Pierre de Firmas

Enedis est un acteur majeur de la distribution électrique en France, avec notamment un intérêt évident à développer l’installation de bornes de recharge dans les parkings des copropriétés. C’est un processus bien lancé, tant mieux, au cœur d’un investissement global de « 4 milliards d’euros par an pour moderniser le réseau et réaliser de nouveaux raccordements », nous a expliqué Pierre de Firmas, le Directeur Mobilité Électrique d’Enedis. 

Chez Tesla Mag, nous aimons quand des grands dirigeants ou des hauts responsables impliqués dans les nouvelles mobilités nous expliquent en détails où ils en sont dans leur développement et ce qu’ils projettent pour l’avenir. Voici donc la première partie d’une interview-fleuve pour la communauté Tesla Mag. La deuxième partie sera diffusée la semaine prochaine.

Tesla Mag: Pouvez-vous, en quelques mots, nous définir le positionnnement d’Enedis dans la mobilité électrique ?

════════════════════

§ **Tâche 1**: Traduisez en anglais la phrase suivante de l'extrait fourni : « Voici donc la première partie d’une interview-fleuve pour la communauté Tesla Mag. »

════════════════════

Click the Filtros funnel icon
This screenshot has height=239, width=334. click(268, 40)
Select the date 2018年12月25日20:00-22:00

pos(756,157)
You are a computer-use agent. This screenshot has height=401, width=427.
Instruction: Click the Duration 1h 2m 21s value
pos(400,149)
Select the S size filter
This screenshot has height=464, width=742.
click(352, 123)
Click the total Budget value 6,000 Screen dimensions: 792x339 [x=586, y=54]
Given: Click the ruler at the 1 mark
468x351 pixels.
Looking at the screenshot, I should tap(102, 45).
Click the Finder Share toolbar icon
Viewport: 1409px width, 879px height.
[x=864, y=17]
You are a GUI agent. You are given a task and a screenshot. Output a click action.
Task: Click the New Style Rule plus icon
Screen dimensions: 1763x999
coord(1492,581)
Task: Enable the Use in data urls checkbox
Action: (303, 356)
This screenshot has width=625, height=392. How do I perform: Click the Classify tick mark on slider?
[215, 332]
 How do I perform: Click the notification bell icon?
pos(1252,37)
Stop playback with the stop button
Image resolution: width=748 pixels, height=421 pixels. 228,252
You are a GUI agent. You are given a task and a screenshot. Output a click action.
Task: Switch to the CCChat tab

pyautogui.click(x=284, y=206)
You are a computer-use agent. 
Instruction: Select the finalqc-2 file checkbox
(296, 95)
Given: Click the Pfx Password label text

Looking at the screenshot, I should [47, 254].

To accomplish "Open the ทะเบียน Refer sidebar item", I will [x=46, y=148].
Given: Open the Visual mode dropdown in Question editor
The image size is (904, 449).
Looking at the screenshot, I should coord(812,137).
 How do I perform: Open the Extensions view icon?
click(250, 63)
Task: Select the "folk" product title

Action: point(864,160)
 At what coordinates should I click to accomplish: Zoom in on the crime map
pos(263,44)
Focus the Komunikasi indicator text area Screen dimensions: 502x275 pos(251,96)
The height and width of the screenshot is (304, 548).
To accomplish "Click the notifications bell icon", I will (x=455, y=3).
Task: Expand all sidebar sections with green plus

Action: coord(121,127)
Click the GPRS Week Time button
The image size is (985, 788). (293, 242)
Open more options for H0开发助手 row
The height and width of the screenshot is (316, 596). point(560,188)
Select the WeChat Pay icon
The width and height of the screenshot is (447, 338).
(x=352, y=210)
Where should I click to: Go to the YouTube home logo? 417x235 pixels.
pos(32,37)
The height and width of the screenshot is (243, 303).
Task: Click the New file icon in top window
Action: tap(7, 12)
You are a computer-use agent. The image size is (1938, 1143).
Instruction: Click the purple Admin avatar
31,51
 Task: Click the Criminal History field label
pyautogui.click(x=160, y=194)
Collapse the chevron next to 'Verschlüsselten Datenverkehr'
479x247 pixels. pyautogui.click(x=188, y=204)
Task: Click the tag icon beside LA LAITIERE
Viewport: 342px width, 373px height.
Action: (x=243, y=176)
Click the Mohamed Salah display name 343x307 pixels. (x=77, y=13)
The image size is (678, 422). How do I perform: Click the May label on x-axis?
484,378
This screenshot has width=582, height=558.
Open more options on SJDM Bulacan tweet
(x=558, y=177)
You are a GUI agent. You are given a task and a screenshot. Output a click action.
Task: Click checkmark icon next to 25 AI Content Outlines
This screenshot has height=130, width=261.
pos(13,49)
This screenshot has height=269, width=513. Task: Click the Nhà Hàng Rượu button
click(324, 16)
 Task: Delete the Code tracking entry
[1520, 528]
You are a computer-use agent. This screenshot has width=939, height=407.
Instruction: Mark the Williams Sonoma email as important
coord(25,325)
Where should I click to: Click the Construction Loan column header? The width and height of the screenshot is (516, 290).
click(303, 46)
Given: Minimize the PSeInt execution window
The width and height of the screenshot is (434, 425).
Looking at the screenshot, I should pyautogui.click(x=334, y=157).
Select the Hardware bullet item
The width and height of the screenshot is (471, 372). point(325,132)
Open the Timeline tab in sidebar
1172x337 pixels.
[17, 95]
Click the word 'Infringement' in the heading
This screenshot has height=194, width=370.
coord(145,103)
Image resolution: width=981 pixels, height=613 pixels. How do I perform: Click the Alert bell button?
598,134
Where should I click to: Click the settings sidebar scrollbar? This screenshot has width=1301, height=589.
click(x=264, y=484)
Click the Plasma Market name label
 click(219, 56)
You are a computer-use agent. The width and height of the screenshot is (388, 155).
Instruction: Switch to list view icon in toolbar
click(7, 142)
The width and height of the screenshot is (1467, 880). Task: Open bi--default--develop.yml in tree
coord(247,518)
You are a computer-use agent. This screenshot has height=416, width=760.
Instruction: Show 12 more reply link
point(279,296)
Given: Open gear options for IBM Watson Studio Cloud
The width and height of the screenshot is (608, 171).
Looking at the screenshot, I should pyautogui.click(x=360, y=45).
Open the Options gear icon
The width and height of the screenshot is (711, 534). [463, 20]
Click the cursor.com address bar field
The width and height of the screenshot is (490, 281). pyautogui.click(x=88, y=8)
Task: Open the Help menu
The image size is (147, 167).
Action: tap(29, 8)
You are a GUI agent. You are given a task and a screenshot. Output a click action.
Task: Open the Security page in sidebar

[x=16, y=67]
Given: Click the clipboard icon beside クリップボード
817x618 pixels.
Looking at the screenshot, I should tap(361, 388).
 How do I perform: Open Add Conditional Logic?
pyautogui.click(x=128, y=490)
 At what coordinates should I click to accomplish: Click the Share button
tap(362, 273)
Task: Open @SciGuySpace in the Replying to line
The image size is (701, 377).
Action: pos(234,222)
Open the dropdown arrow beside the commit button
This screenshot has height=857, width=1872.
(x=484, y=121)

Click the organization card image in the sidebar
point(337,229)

════════════════════

§ **Tâche 2**: Présentez sous forme de tableau Markdown, avec les colonnes « Numéro » et « Ligne d'entrée », les lignes des entrées qui commencent à la ligne contenant « Task: Click the Criminal History field label » et s'arrêtent après celle contenant « click(7, 142) », en omettant les lignes vides.

§ **Réponse 1**: Here, then, is the first part of a lengthy interview for the Tesla Mag community.

§ **Réponse 2**:
| Numéro | Ligne d'entrée |
|---|---|
| 1 |  Task: Click the Criminal History field label |
| 2 | pyautogui.click(x=160, y=194) |
| 3 | Collapse the chevron next to 'Verschlüsselten Datenverkehr' |
| 4 | 479x247 pixels. pyautogui.click(x=188, y=204) |
| 5 | Task: Click the tag icon beside LA LAITIERE |
| 6 | Viewport: 342px width, 373px height. |
| 7 | Action: (x=243, y=176) |
| 8 | Click the Mohamed Salah display name 343x307 pixels. (x=77, y=13) |
| 9 | The image size is (678, 422). How do I perform: Click the May label on x-axis? |
| 10 | 484,378 |
| 11 | This screenshot has width=582, height=558. |
| 12 | Open more options on SJDM Bulacan tweet |
| 13 | (x=558, y=177) |
| 14 | You are a GUI agent. You are given a task and a screenshot. Output a click action. |
| 15 | Task: Click checkmark icon next to 25 AI Content Outlines |
| 16 | This screenshot has height=130, width=261. |
| 17 | pos(13,49) |
| 18 | This screenshot has height=269, width=513. Task: Click the Nhà Hàng Rượu button |
| 19 | click(324, 16) |
| 20 |  Task: Delete the Code tracking entry |
| 21 | [1520, 528] |
| 22 | You are a computer-use agent. This screenshot has width=939, height=407. |
| 23 | Instruction: Mark the Williams Sonoma email as important |
| 24 | coord(25,325) |
| 25 | Where should I click to: Click the Construction Loan column header? The width and height of the screenshot is (516, 290). |
| 26 | click(303, 46) |
| 27 | Given: Minimize the PSeInt execution window |
| 28 | The width and height of the screenshot is (434, 425). |
| 29 | Looking at the screenshot, I should pyautogui.click(x=334, y=157). |
| 30 | Select the Hardware bullet item |
| 31 | The width and height of the screenshot is (471, 372). point(325,132) |
| 32 | Open the Timeline tab in sidebar |
| 33 | 1172x337 pixels. |
| 34 | [17, 95] |
| 35 | Click the word 'Infringement' in the heading |
| 36 | This screenshot has height=194, width=370. |
| 37 | coord(145,103) |
| 38 | Image resolution: width=981 pixels, height=613 pixels. How do I perform: Click the Alert bell button? |
| 39 | 598,134 |
| 40 | Where should I click to: Click the settings sidebar scrollbar? This screenshot has width=1301, height=589. |
| 41 | click(x=264, y=484) |
| 42 | Click the Plasma Market name label |
| 43 |  click(219, 56) |
| 44 | You are a computer-use agent. The width and height of the screenshot is (388, 155). |
| 45 | Instruction: Switch to list view icon in toolbar |
| 46 | click(7, 142) |